__RECORDS FOR THIS TASK__:
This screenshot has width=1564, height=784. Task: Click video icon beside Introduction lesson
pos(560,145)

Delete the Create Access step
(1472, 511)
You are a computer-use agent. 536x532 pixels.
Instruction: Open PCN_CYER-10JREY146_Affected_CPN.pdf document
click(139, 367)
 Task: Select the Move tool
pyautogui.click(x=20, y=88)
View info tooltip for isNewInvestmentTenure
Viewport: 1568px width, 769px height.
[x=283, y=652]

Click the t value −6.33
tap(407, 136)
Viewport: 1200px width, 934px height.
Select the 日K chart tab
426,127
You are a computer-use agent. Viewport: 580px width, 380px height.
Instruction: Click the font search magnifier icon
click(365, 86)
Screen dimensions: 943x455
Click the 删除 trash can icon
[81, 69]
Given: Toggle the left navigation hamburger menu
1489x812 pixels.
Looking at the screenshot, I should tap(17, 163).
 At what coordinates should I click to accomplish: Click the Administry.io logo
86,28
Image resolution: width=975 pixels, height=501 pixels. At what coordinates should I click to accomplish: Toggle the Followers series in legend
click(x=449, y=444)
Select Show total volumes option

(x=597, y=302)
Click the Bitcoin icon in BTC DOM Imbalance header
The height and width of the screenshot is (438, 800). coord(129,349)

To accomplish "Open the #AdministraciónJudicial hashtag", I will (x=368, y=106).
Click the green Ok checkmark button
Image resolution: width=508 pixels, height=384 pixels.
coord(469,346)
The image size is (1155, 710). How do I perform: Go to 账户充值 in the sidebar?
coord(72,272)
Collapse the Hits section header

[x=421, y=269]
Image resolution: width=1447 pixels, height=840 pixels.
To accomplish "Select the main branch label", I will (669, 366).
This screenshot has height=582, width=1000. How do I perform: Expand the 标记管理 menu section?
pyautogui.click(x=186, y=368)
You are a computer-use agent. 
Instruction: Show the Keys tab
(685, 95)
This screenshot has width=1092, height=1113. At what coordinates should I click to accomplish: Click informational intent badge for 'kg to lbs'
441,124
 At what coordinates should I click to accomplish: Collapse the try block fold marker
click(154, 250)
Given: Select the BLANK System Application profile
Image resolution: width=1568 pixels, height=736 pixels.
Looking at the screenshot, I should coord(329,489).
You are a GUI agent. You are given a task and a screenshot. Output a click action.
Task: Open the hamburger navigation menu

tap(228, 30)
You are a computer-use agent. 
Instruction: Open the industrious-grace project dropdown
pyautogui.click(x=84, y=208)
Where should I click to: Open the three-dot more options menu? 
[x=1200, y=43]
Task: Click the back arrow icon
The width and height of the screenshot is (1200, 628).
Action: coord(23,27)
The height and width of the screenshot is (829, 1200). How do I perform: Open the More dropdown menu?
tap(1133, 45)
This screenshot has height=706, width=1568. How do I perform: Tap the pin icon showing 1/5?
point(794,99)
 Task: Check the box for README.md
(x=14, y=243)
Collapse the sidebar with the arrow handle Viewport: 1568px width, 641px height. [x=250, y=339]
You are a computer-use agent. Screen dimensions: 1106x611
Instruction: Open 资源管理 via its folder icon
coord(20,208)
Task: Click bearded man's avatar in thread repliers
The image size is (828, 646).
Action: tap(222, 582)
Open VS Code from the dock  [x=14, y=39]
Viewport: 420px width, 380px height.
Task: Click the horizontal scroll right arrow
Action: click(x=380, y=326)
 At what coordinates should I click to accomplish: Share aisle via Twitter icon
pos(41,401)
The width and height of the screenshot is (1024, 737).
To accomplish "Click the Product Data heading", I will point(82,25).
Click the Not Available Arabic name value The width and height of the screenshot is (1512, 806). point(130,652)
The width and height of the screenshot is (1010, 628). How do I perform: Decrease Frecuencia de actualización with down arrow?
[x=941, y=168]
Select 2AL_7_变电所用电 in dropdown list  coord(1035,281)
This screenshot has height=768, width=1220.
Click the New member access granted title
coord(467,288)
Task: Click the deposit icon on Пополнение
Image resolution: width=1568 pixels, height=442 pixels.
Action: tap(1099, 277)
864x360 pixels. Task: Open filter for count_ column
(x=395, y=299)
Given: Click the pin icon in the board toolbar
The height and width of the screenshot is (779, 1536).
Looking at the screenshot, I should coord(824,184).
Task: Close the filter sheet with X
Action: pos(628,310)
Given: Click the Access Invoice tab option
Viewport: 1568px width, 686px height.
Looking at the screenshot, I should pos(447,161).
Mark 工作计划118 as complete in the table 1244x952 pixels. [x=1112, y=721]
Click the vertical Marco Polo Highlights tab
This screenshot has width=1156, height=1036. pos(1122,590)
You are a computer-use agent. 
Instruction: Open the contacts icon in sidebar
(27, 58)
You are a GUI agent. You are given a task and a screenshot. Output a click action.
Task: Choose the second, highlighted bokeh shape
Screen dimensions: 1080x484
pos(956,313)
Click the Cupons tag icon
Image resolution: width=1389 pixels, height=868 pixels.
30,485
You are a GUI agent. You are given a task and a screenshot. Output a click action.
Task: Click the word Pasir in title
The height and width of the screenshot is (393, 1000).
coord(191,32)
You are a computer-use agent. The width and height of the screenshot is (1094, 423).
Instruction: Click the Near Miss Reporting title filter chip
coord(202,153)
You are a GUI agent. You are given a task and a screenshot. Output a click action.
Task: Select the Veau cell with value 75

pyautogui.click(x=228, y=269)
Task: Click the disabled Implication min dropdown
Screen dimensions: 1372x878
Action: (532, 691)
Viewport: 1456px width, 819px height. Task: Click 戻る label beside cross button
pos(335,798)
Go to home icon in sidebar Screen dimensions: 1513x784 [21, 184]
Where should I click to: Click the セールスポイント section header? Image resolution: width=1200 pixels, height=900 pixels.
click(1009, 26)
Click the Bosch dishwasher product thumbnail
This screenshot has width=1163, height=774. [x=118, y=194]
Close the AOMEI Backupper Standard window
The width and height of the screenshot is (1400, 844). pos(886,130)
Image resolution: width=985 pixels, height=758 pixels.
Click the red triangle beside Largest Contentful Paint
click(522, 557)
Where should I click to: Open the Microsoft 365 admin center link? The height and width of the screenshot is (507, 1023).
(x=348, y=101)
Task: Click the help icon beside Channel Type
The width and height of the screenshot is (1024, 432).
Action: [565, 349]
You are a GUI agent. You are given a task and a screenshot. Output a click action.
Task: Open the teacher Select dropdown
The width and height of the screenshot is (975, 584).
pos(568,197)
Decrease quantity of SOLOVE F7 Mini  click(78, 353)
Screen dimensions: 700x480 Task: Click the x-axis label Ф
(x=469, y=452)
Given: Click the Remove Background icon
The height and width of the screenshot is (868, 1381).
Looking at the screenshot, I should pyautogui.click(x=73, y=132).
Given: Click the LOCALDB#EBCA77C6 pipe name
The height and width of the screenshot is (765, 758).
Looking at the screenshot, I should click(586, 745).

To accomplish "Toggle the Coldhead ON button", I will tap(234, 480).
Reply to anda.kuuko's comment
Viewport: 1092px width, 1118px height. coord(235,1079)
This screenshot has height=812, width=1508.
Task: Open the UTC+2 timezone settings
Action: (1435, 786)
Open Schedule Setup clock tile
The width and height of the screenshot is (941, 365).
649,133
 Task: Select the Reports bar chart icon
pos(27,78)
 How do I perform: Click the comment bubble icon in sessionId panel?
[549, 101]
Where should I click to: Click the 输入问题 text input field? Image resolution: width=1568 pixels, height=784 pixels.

__WHAT TO PRODUCE__:
Format the entire listing above as a numbered list, leaving out the blank lines.

__SOLUTION__:
1. This screenshot has width=1564, height=784. Task: Click video icon beside Introduction lesson
2. pos(560,145)
3. Delete the Create Access step
4. (1472, 511)
5. You are a computer-use agent. 536x532 pixels.
6. Instruction: Open PCN_CYER-10JREY146_Affected_CPN.pdf document
7. click(139, 367)
8.  Task: Select the Move tool
9. pyautogui.click(x=20, y=88)
10. View info tooltip for isNewInvestmentTenure
11. Viewport: 1568px width, 769px height.
12. [x=283, y=652]
13. Click the t value −6.33
14. tap(407, 136)
15. Viewport: 1200px width, 934px height.
16. Select the 日K chart tab
17. 426,127
18. You are a computer-use agent. Viewport: 580px width, 380px height.
19. Instruction: Click the font search magnifier icon
20. click(365, 86)
21. Screen dimensions: 943x455
22. Click the 删除 trash can icon
23. [81, 69]
24. Given: Toggle the left navigation hamburger menu
25. 1489x812 pixels.
26. Looking at the screenshot, I should tap(17, 163).
27.  At what coordinates should I click to accomplish: Click the Administry.io logo
28. 86,28
29. Image resolution: width=975 pixels, height=501 pixels. At what coordinates should I click to accomplish: Toggle the Followers series in legend
30. click(x=449, y=444)
31. Select Show total volumes option
32. (x=597, y=302)
33. Click the Bitcoin icon in BTC DOM Imbalance header
34. The height and width of the screenshot is (438, 800). coord(129,349)
35. To accomplish "Open the #AdministraciónJudicial hashtag", I will (x=368, y=106).
36. Click the green Ok checkmark button
37. Image resolution: width=508 pixels, height=384 pixels.
38. coord(469,346)
39. The image size is (1155, 710). How do I perform: Go to 账户充值 in the sidebar?
40. coord(72,272)
41. Collapse the Hits section header
42. [x=421, y=269]
43. Image resolution: width=1447 pixels, height=840 pixels.
44. To accomplish "Select the main branch label", I will (669, 366).
45. This screenshot has height=582, width=1000. How do I perform: Expand the 标记管理 menu section?
46. pyautogui.click(x=186, y=368)
47. You are a computer-use agent. 
48. Instruction: Show the Keys tab
49. (685, 95)
50. This screenshot has width=1092, height=1113. At what coordinates should I click to accomplish: Click informational intent badge for 'kg to lbs'
51. 441,124
52.  At what coordinates should I click to accomplish: Collapse the try block fold marker
53. click(154, 250)
54. Given: Select the BLANK System Application profile
55. Image resolution: width=1568 pixels, height=736 pixels.
56. Looking at the screenshot, I should coord(329,489).
57. You are a GUI agent. You are given a task and a screenshot. Output a click action.
58. Task: Open the hamburger navigation menu
59. tap(228, 30)
60. You are a computer-use agent. 
61. Instruction: Open the industrious-grace project dropdown
62. pyautogui.click(x=84, y=208)
63. Where should I click to: Open the three-dot more options menu? 
64. [x=1200, y=43]
65. Task: Click the back arrow icon
66. The width and height of the screenshot is (1200, 628).
67. Action: coord(23,27)
68. The height and width of the screenshot is (829, 1200). How do I perform: Open the More dropdown menu?
69. tap(1133, 45)
70. This screenshot has height=706, width=1568. How do I perform: Tap the pin icon showing 1/5?
71. point(794,99)
72.  Task: Check the box for README.md
73. (x=14, y=243)
74. Collapse the sidebar with the arrow handle Viewport: 1568px width, 641px height. [x=250, y=339]
75. You are a computer-use agent. Screen dimensions: 1106x611
76. Instruction: Open 资源管理 via its folder icon
77. coord(20,208)
78. Task: Click bearded man's avatar in thread repliers
79. The image size is (828, 646).
80. Action: tap(222, 582)
81. Open VS Code from the dock  [x=14, y=39]
82. Viewport: 420px width, 380px height.
83. Task: Click the horizontal scroll right arrow
84. Action: click(x=380, y=326)
85.  At what coordinates should I click to accomplish: Share aisle via Twitter icon
86. pos(41,401)
87. The width and height of the screenshot is (1024, 737).
88. To accomplish "Click the Product Data heading", I will point(82,25).
89. Click the Not Available Arabic name value The width and height of the screenshot is (1512, 806). point(130,652)
90. The width and height of the screenshot is (1010, 628). How do I perform: Decrease Frecuencia de actualización with down arrow?
91. [x=941, y=168]
92. Select 2AL_7_变电所用电 in dropdown list  coord(1035,281)
93. This screenshot has height=768, width=1220.
94. Click the New member access granted title
95. coord(467,288)
96. Task: Click the deposit icon on Пополнение
97. Image resolution: width=1568 pixels, height=442 pixels.
98. Action: tap(1099, 277)
99. 864x360 pixels. Task: Open filter for count_ column
100. (x=395, y=299)
101. Given: Click the pin icon in the board toolbar
102. The height and width of the screenshot is (779, 1536).
103. Looking at the screenshot, I should coord(824,184).
104. Task: Close the filter sheet with X
105. Action: pos(628,310)
106. Given: Click the Access Invoice tab option
107. Viewport: 1568px width, 686px height.
108. Looking at the screenshot, I should pos(447,161).
109. Mark 工作计划118 as complete in the table 1244x952 pixels. [x=1112, y=721]
110. Click the vertical Marco Polo Highlights tab
111. This screenshot has width=1156, height=1036. pos(1122,590)
112. You are a computer-use agent. 
113. Instruction: Open the contacts icon in sidebar
114. (27, 58)
115. You are a GUI agent. You are given a task and a screenshot. Output a click action.
116. Task: Choose the second, highlighted bokeh shape
117. Screen dimensions: 1080x484
118. pos(956,313)
119. Click the Cupons tag icon
120. Image resolution: width=1389 pixels, height=868 pixels.
121. 30,485
122. You are a GUI agent. You are given a task and a screenshot. Output a click action.
123. Task: Click the word Pasir in title
124. The height and width of the screenshot is (393, 1000).
125. coord(191,32)
126. You are a computer-use agent. The width and height of the screenshot is (1094, 423).
127. Instruction: Click the Near Miss Reporting title filter chip
128. coord(202,153)
129. You are a GUI agent. You are given a task and a screenshot. Output a click action.
130. Task: Select the Veau cell with value 75
131. pyautogui.click(x=228, y=269)
132. Task: Click the disabled Implication min dropdown
133. Screen dimensions: 1372x878
134. Action: (532, 691)
135. Viewport: 1456px width, 819px height. Task: Click 戻る label beside cross button
136. pos(335,798)
137. Go to home icon in sidebar Screen dimensions: 1513x784 [21, 184]
138. Where should I click to: Click the セールスポイント section header? Image resolution: width=1200 pixels, height=900 pixels.
139. click(1009, 26)
140. Click the Bosch dishwasher product thumbnail
141. This screenshot has width=1163, height=774. [x=118, y=194]
142. Close the AOMEI Backupper Standard window
143. The width and height of the screenshot is (1400, 844). pos(886,130)
144. Image resolution: width=985 pixels, height=758 pixels.
145. Click the red triangle beside Largest Contentful Paint
146. click(522, 557)
147. Where should I click to: Open the Microsoft 365 admin center link? The height and width of the screenshot is (507, 1023).
148. (x=348, y=101)
149. Task: Click the help icon beside Channel Type
150. The width and height of the screenshot is (1024, 432).
151. Action: [565, 349]
152. You are a GUI agent. You are given a task and a screenshot. Output a click action.
153. Task: Open the teacher Select dropdown
154. The width and height of the screenshot is (975, 584).
155. pos(568,197)
156. Decrease quantity of SOLOVE F7 Mini  click(78, 353)
157. Screen dimensions: 700x480 Task: Click the x-axis label Ф
158. (x=469, y=452)
159. Given: Click the Remove Background icon
160. The height and width of the screenshot is (868, 1381).
161. Looking at the screenshot, I should pyautogui.click(x=73, y=132).
162. Given: Click the LOCALDB#EBCA77C6 pipe name
163. The height and width of the screenshot is (765, 758).
164. Looking at the screenshot, I should click(586, 745).
165. To accomplish "Toggle the Coldhead ON button", I will tap(234, 480).
166. Reply to anda.kuuko's comment
167. Viewport: 1092px width, 1118px height. coord(235,1079)
168. This screenshot has height=812, width=1508.
169. Task: Open the UTC+2 timezone settings
170. Action: (1435, 786)
171. Open Schedule Setup clock tile
172. The width and height of the screenshot is (941, 365).
173. 649,133
174.  Task: Select the Reports bar chart icon
175. pos(27,78)
176.  How do I perform: Click the comment bubble icon in sessionId panel?
177. [549, 101]
178. Where should I click to: Click the 输入问题 text input field? Image resolution: width=1568 pixels, height=784 pixels.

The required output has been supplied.